2. Head tilt/chin lift maneuver

    The purpose of a maneuver is to prevent tongue obstructing an airway. Just like its name says- to perform it tilt the head of a patient backward and bring the chin up. The maneuver is performed in unconsciousness patient. Does it resolve laryngospasm? No, it won’t resolve it per se, but as soon as the patient loses consciousness, the relaxation of larynx muscles begins, and the spasm should subside. The maneuver will prevent tongue obstructing the upper airways. Pay attention if the patients breathe (look, listen, feel principle). As the breathing establishes again and oxygen level in blood increases, the patient will regain consciousness. 


How to Recognize and Treat Laryngospasm

OR..... Laryngeal mask airway (LMA)

To place the LMA successfully, follow these steps:

- Before insertion, inflate and then deflate the cuff, pressing it on the hard surface.

- Lubricate the posterior LMA surface- it will ensure LMA slides to its position smoothly. Do not lubricate the laryngeal side of LMA. 

- Slightly flex patients head. This will loosen the throat and make more room for the LMA to set into the position. 

- Hold the LMA the way you hold a pan. Index finger fingertip should be placed at the point of junction between tube and cuff. 

- Open patients mouth as wide as you can. To open them, use your non-dominant hand to open mouth and your dominant to place LMA. 

- Insert LMA far back until it seats, overlying the larynx. When the tip of the mask reaches the back of a tongue, LMA is set (in most patients!)

- Inflate the LMA carefully. As the cuff inflates, you should observe the area around larynx lifts. 

- Check ventilation.

- Attach the LMA to the ventilation bag

- Keep ventilating at a steady rate of 10-12 respirations per minute.


How to Recognize and Treat Laryngospasm

OR..... Positive pressure ventilation with a bag; valve-mask device

The maneuver is easier to perform than LMA placement, but keep in mind that you will need to apply a strong grip to ensure a tight seal between the mask and patient’s face. The patient should lie on a flat surface. Use your non-dominant hand to place and hold a mask. Thumb and index finger should hold a mask (placed in a “C” shape around the mask), while third, fourth and fifth finger of the same hand should grab the jaw bone forming an “E” shape. The patient’s head should be tilted backward while performing the ventilation. Keep ventilating at the steady rate of 10-12 respirations per minute. Keep in mind that, just like in case of LMA, the tight seal between the airway and mask is the most important for successful ventilation.

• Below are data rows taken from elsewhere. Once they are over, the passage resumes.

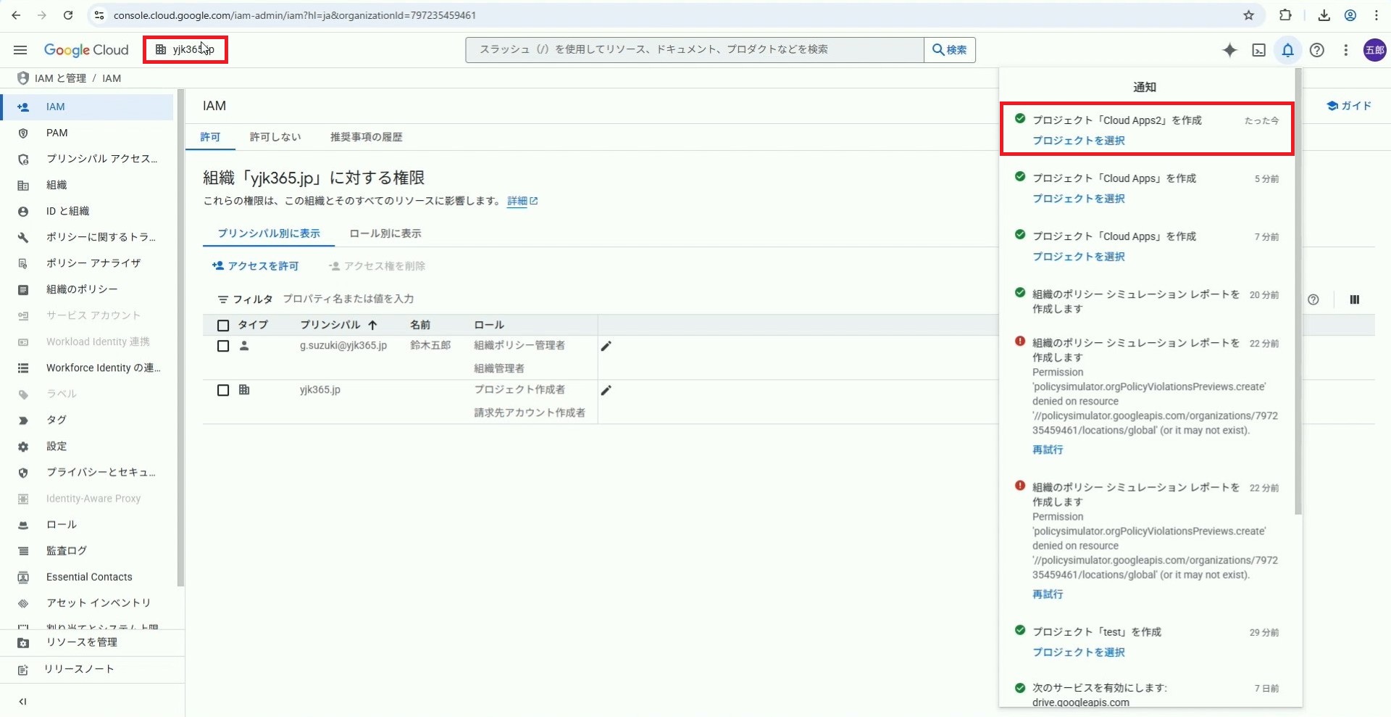1391x717 pixels.
Task: Open the help question mark icon
Action: pos(1317,50)
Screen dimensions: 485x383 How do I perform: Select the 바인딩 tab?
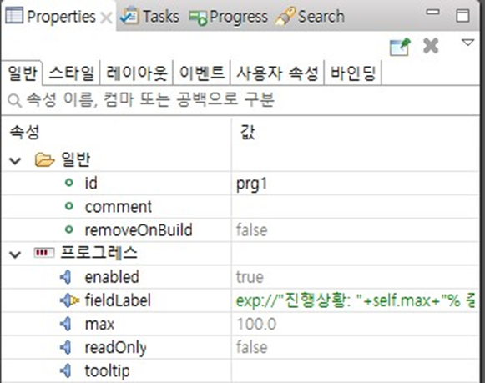click(353, 73)
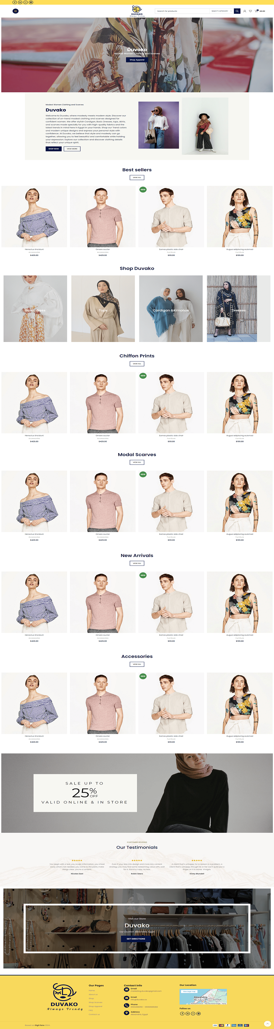
Task: Open the user account icon
Action: coord(244,11)
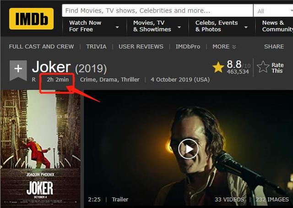The width and height of the screenshot is (293, 208).
Task: Play the Joker trailer video
Action: 188,149
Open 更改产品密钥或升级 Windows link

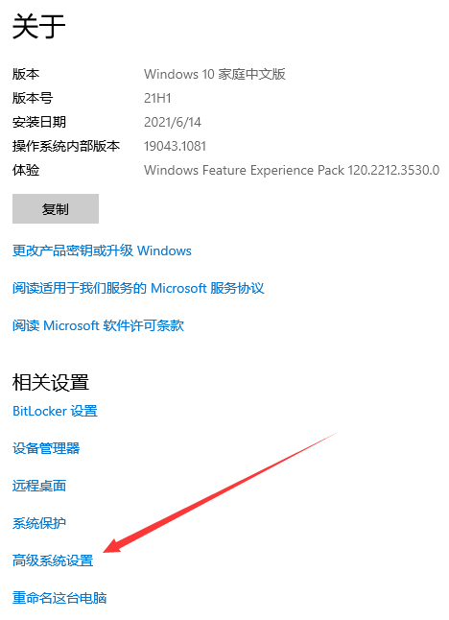pos(102,250)
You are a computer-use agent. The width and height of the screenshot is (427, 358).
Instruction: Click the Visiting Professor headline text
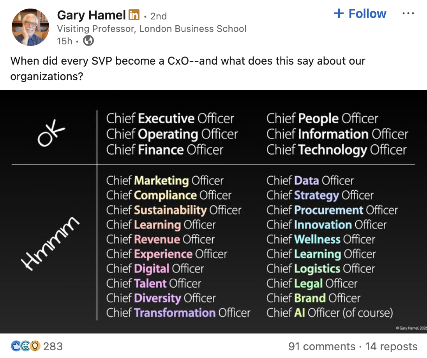(x=152, y=28)
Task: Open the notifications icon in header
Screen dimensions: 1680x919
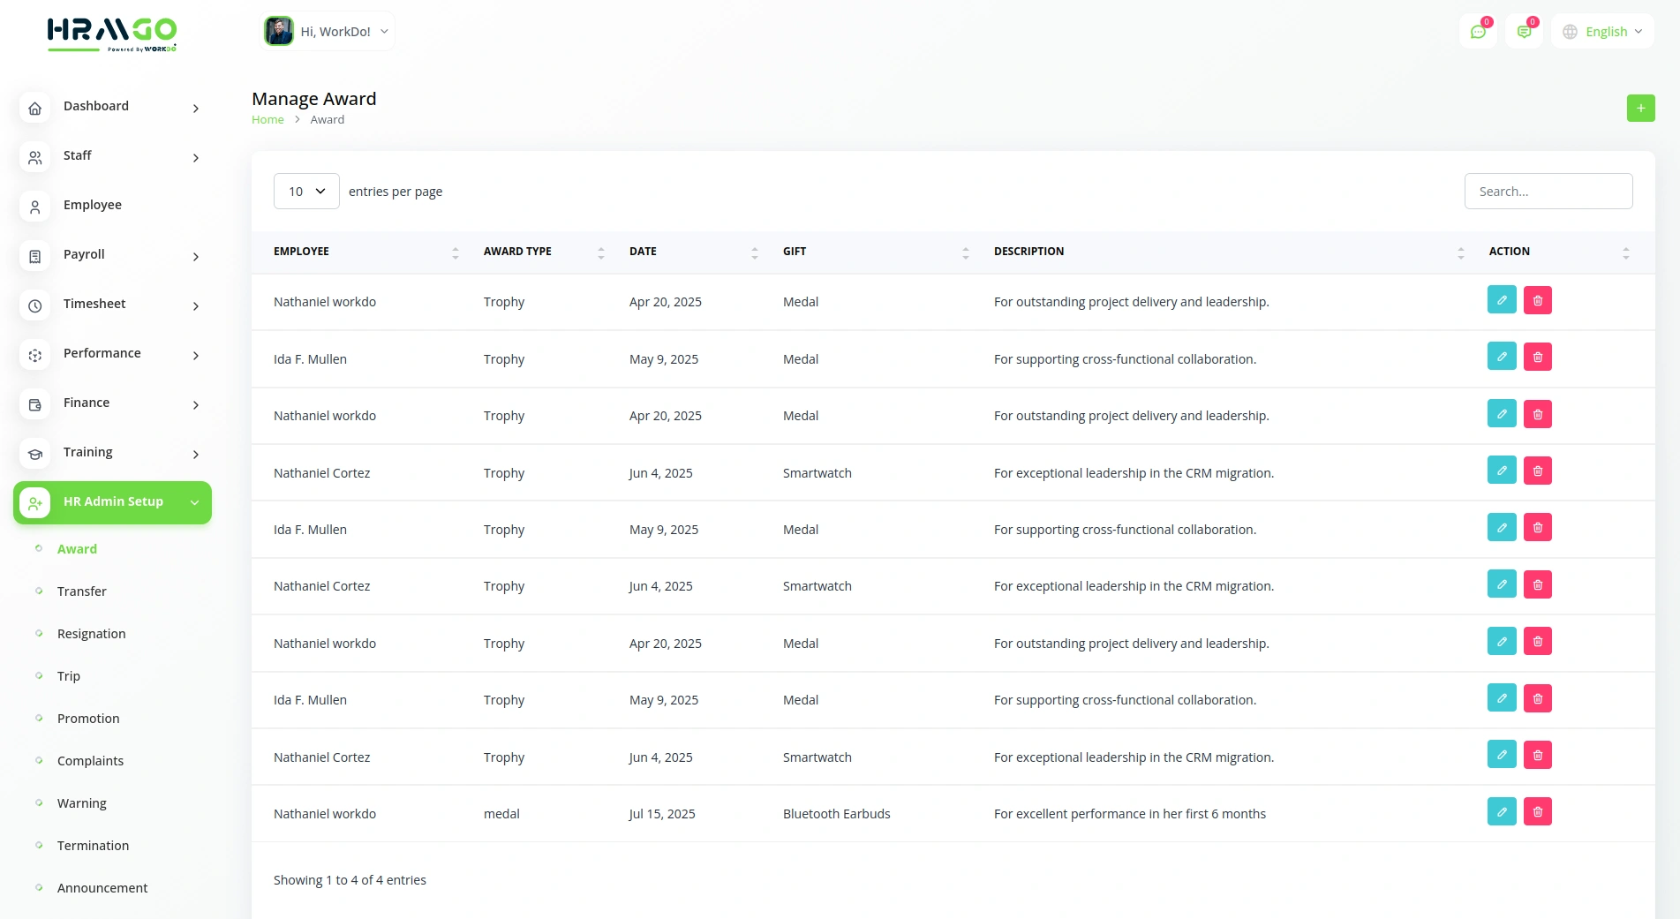Action: pyautogui.click(x=1524, y=32)
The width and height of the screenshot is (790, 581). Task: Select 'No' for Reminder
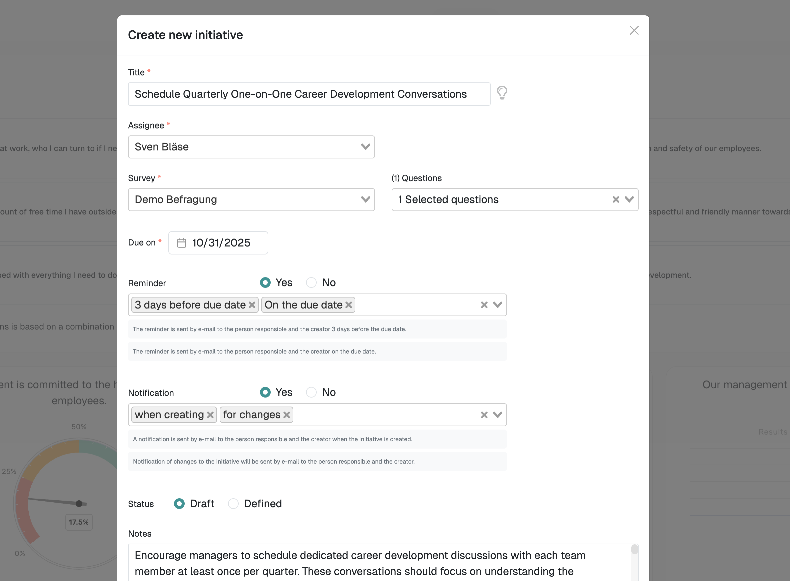(311, 283)
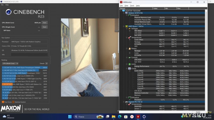
Task: Click the Voltages lightning icon
Action: click(129, 29)
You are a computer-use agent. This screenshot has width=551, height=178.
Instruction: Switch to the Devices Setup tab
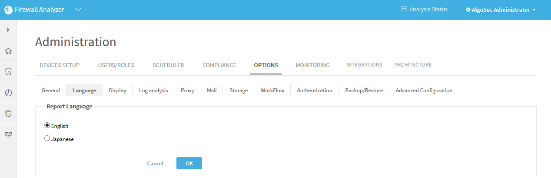(x=60, y=65)
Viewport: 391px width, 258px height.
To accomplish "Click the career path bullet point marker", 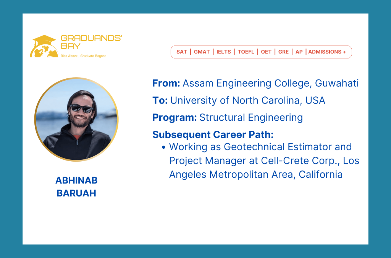I will coord(163,147).
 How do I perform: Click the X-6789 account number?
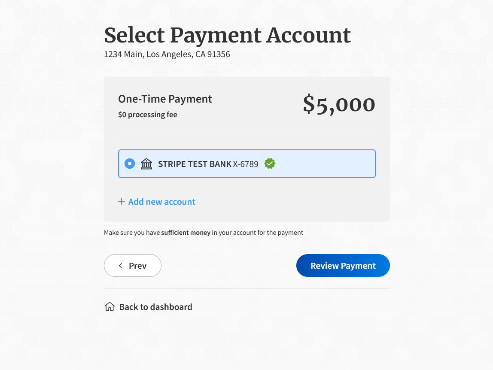coord(246,164)
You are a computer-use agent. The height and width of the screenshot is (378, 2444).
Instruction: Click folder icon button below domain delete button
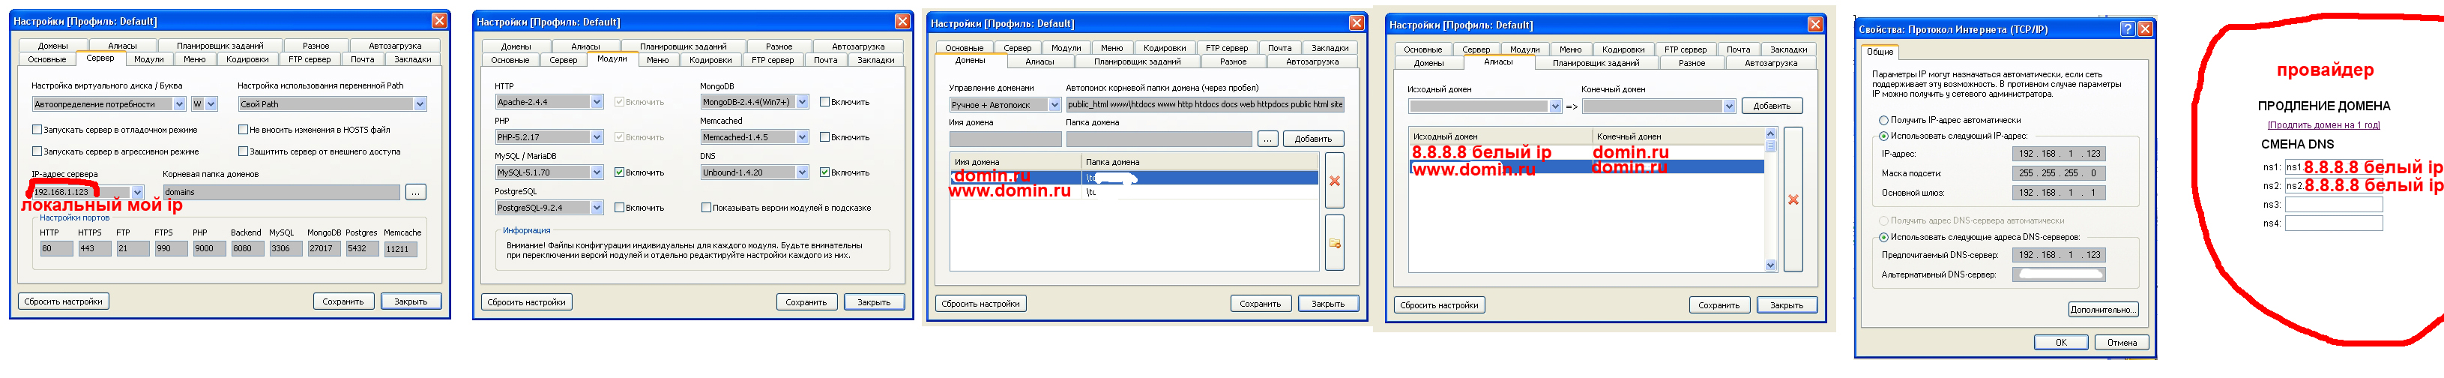(x=1334, y=244)
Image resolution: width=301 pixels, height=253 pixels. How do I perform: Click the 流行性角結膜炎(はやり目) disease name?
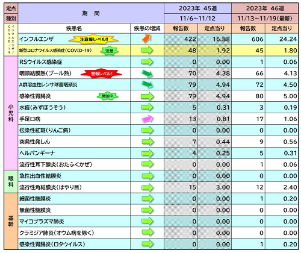click(x=51, y=187)
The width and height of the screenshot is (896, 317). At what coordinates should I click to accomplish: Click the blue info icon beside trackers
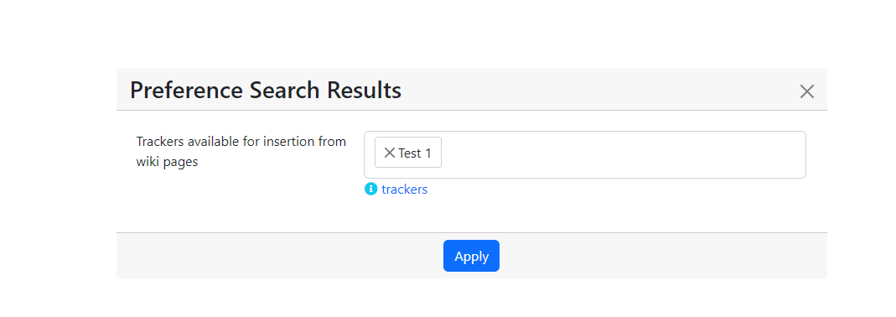pos(370,189)
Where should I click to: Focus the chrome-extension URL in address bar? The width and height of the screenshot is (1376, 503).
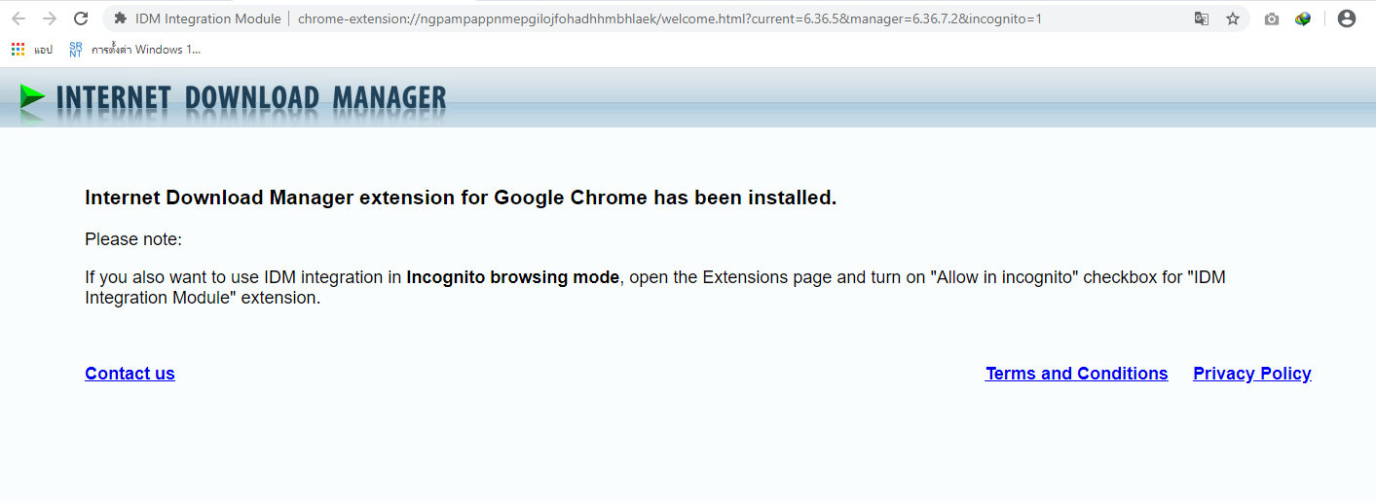[669, 18]
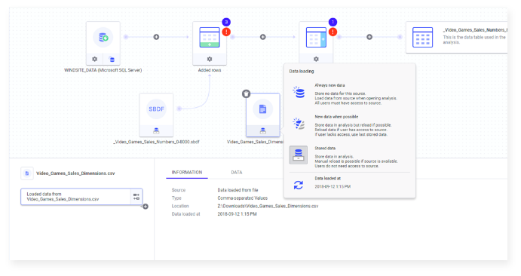Screen dimensions: 521x276
Task: Open stored data icon under SBDF node
Action: click(x=156, y=131)
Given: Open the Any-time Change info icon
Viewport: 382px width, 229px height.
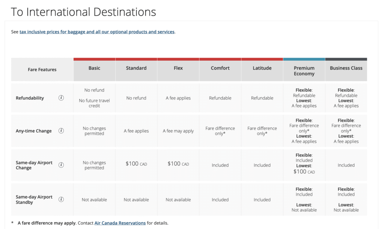Looking at the screenshot, I should click(x=61, y=131).
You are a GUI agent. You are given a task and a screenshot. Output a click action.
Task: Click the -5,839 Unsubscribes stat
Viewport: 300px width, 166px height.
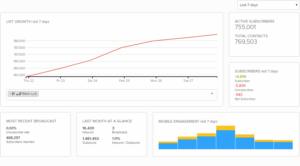pyautogui.click(x=240, y=85)
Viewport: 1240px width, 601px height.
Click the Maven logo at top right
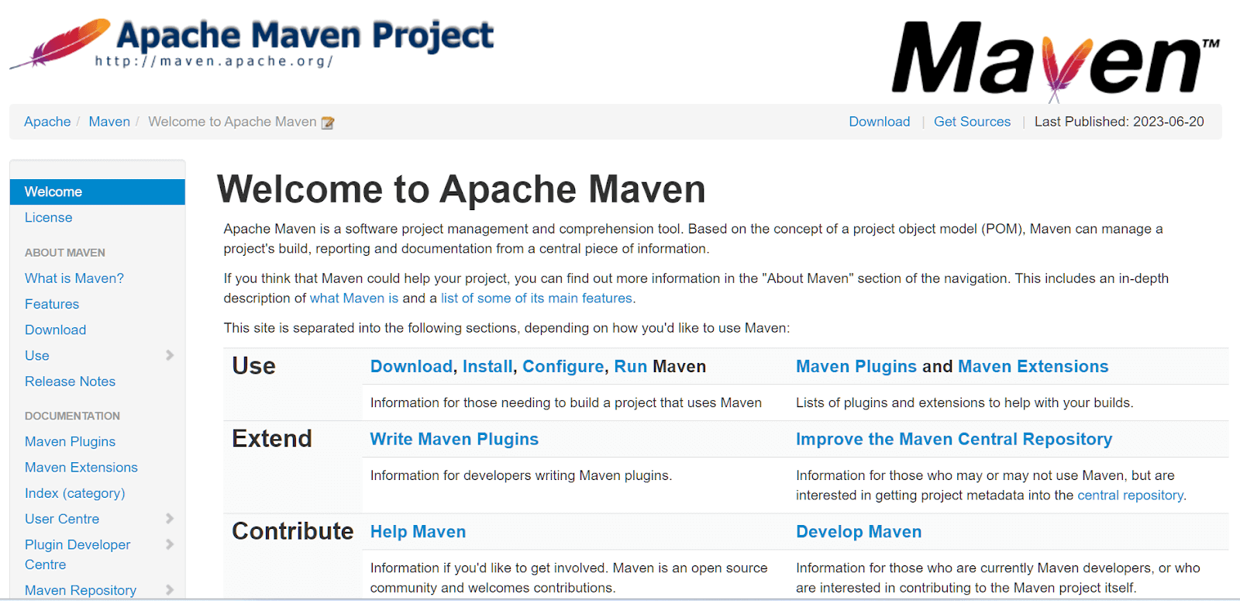1054,59
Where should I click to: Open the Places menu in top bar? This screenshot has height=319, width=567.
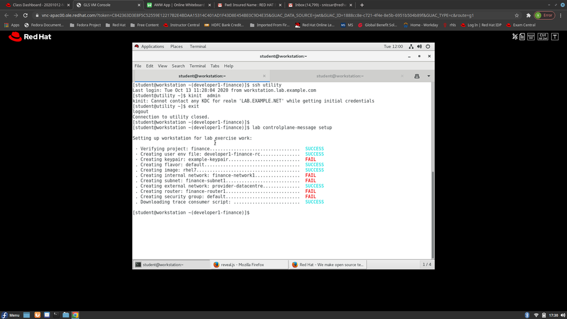(177, 47)
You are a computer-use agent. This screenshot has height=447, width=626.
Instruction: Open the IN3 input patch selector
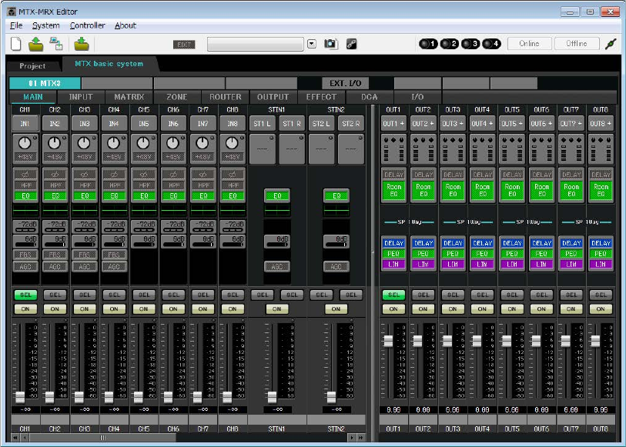[x=85, y=124]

How to Recognize and Treat Laryngospasm


Laryngospasm in a dental office is always a medical emergency. Be prepared to act with any of the above treatments. The best way to be prepared is to engage in learning activities and mock emergency drills for your dental team. Additional resources such as textbooks, emergency manual and mobile Apps can assist the dental practice in maintaining necessary skills needed when medical emergencies arise.